DATA TO USE =>
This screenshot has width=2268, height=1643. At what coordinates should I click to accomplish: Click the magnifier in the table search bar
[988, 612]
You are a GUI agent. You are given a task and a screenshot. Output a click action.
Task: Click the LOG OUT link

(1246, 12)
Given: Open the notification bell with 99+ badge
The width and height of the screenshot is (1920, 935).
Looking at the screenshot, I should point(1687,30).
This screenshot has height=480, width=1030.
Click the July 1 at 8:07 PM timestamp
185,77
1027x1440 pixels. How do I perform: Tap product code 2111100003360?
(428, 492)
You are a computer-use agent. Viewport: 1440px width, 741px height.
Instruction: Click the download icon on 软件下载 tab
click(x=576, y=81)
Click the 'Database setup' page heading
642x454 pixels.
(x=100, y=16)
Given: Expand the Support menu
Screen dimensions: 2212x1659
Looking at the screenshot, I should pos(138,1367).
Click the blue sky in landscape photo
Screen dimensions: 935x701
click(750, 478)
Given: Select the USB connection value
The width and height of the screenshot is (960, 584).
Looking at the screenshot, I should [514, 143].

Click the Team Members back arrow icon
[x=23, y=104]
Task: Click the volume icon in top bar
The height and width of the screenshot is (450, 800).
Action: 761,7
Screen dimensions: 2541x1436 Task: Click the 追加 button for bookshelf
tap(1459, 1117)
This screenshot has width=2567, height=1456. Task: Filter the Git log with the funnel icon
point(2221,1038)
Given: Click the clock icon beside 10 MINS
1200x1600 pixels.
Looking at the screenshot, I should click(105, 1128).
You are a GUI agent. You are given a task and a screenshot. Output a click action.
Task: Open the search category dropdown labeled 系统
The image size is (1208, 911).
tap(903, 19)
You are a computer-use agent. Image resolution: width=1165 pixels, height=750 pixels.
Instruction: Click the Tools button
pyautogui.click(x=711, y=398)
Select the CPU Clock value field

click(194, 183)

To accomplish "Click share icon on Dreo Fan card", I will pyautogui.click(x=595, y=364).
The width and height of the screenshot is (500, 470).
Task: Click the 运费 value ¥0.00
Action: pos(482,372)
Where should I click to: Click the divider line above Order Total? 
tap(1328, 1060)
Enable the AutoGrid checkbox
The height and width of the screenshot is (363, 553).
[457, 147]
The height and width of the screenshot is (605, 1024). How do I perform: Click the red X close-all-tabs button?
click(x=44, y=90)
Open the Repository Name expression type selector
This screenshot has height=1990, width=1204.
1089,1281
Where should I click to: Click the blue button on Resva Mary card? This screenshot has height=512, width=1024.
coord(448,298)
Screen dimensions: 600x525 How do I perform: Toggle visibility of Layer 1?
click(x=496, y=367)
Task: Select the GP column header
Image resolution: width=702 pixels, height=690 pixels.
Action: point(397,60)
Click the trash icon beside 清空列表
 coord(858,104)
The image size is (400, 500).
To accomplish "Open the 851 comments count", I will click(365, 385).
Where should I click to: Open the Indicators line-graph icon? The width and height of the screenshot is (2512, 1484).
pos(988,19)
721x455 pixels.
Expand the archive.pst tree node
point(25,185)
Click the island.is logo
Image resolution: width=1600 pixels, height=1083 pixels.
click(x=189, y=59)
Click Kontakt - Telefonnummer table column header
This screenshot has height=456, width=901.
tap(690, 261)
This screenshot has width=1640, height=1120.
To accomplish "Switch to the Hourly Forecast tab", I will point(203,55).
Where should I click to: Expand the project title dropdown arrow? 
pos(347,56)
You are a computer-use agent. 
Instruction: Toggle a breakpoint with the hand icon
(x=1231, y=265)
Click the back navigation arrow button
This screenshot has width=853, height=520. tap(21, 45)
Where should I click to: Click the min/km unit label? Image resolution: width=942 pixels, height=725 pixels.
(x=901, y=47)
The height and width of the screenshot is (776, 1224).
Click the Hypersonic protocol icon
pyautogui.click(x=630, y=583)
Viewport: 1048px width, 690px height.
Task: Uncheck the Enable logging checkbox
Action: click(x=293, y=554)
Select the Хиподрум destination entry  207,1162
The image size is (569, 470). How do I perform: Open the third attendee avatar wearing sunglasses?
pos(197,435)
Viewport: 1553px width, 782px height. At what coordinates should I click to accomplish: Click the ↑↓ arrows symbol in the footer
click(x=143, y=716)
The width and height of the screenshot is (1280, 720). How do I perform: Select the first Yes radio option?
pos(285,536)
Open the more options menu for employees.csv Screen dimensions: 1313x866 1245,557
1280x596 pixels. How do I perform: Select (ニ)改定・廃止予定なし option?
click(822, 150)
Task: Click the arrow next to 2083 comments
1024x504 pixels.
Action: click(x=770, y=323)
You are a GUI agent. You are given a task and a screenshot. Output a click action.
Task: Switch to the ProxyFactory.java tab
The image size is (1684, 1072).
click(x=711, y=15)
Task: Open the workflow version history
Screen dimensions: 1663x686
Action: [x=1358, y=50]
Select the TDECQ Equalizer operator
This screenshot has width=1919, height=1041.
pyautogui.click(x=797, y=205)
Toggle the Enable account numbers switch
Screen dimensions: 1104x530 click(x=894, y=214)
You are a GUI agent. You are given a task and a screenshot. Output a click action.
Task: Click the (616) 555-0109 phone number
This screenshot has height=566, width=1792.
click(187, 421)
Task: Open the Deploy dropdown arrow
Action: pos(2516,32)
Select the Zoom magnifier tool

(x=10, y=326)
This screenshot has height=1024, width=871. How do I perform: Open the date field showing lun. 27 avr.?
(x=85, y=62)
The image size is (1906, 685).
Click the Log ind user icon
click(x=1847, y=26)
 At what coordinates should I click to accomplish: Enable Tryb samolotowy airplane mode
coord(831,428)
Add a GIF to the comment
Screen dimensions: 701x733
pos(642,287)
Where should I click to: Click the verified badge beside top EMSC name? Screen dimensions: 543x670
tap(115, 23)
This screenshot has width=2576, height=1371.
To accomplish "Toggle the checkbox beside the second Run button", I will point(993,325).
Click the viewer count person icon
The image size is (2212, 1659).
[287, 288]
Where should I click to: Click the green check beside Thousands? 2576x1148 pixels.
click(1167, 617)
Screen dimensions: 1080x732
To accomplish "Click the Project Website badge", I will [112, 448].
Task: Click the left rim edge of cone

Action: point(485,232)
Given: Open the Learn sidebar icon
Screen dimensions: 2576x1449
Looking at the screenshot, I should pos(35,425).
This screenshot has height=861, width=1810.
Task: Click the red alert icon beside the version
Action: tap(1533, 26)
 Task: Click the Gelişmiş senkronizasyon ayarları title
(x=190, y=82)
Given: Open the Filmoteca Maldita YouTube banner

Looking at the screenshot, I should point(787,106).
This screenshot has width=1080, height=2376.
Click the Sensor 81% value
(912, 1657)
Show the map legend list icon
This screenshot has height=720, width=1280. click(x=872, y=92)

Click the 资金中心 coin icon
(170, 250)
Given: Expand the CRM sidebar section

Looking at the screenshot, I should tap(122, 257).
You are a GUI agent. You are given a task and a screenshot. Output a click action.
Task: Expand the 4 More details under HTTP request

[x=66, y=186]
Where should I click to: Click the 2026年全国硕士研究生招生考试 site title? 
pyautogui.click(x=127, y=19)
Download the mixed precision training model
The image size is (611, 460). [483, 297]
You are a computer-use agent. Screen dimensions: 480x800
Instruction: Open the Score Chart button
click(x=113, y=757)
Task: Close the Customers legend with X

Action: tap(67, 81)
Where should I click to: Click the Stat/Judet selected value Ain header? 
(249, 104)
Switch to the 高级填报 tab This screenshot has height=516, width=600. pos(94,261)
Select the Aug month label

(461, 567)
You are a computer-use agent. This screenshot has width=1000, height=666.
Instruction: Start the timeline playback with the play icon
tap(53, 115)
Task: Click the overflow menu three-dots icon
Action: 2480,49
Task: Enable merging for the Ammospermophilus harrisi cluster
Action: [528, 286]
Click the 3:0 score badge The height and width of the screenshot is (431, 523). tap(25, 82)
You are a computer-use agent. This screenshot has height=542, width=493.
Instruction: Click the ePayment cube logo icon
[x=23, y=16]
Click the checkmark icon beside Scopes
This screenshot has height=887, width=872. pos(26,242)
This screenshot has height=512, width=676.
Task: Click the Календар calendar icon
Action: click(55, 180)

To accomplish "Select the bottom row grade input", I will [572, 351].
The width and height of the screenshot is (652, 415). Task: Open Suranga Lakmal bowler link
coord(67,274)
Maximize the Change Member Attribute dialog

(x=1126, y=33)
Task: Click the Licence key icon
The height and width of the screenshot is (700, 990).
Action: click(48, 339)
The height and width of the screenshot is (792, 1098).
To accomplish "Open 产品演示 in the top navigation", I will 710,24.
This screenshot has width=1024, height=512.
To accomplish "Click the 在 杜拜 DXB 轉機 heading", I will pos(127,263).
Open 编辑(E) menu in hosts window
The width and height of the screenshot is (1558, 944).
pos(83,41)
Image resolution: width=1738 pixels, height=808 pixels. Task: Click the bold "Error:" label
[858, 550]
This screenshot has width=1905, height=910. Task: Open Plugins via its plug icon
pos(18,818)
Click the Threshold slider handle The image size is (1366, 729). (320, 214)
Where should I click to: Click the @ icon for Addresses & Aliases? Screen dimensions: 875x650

EXERCISE BRIEF => Pick out every line in the records above that contains the word "accomplish" and copy each one. Count a line only if the word appears with the same capitalization.

REPLY TO THE EXERCISE =>
This screenshot has width=2268, height=1643. At what coordinates should I click to accomplish: Click the magnifier in the table search bar
To accomplish "Click share icon on Dreo Fan card", I will pyautogui.click(x=595, y=364).
To accomplish "Open the 851 comments count", I will click(365, 385).
To accomplish "Switch to the Hourly Forecast tab", I will point(203,55).
Viewport: 1553px width, 782px height. At what coordinates should I click to accomplish: Click the ↑↓ arrows symbol in the footer
 At what coordinates should I click to accomplish: Enable Tryb samolotowy airplane mode
To accomplish "Toggle the checkbox beside the second Run button", I will point(993,325).
To accomplish "Click the Project Website badge", I will [112, 448].
To accomplish "Select the bottom row grade input", I will [572, 351].
To accomplish "Open 产品演示 in the top navigation", I will 710,24.
To accomplish "Click the 在 杜拜 DXB 轉機 heading", I will pos(127,263).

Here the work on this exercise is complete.